The Supreme Court Is Wrong On the Death Penalty

Laurence Tribe is a Harvard law professor. He makes interesting points.

there was a problem with the court's understanding of the basic facts. It failed to take into account -- because nobody involved in the case had noticed -- that in 2006 no less an authority than Congress, in the National Defense Authorization Act, had prescribed capital punishment as a penalty available for the rape of a child by someone in the military.

Whatever one's view of the death penalty -- and I have long expressed misgivings on both its wisdom and its constitutionality -- it's important that the inequities and inequalities in its administration be minimized. Commitment to that principle, not a rush to the center, lay behind Barack Obama's disagreement with the court's ruling in this case even before the 2006 federal death penalty provision came to public attention.

His politics would seem rather clear.

If a legislature were to exempt the killers of gay men or lesbians from capital punishment, even dedicated death penalty opponents should cry foul in the Constitution's name.
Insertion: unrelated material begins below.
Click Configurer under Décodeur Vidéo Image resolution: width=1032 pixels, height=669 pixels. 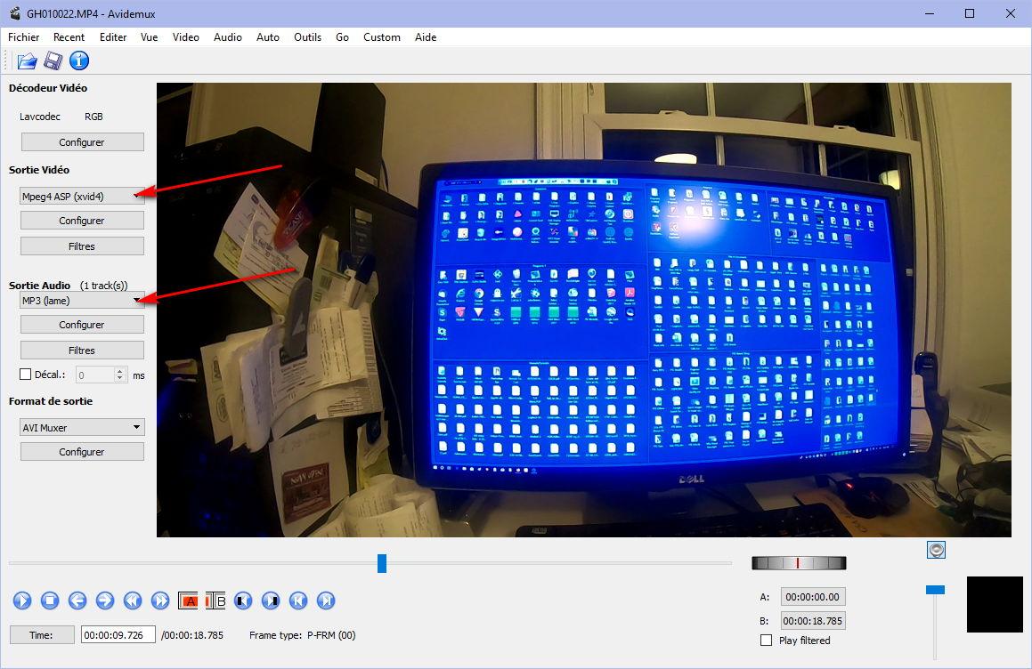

So too, should they cry foul when the judiciary holds the torturers or violent rapists of young children to be constitutionally exempt from the death penalty imposed by a legislature judicially permitted to apply that penalty to cop killers and murderers for hire. In doing so, the court is imposing a dubious limit on the ability of a representative government to enforce its own, entirely plausible, sense of which crimes deserve the most severe punishment.

he Eighth Amendment's cruel and unusual punishment clause should not be construed in a manner that puts it on a collision course with the 14th Amendment's equal protection clause. The Supreme Court would do well to take that overriding consideration into account as it decides whether to revisit its seriously misinformed as well as morally misguided ruling.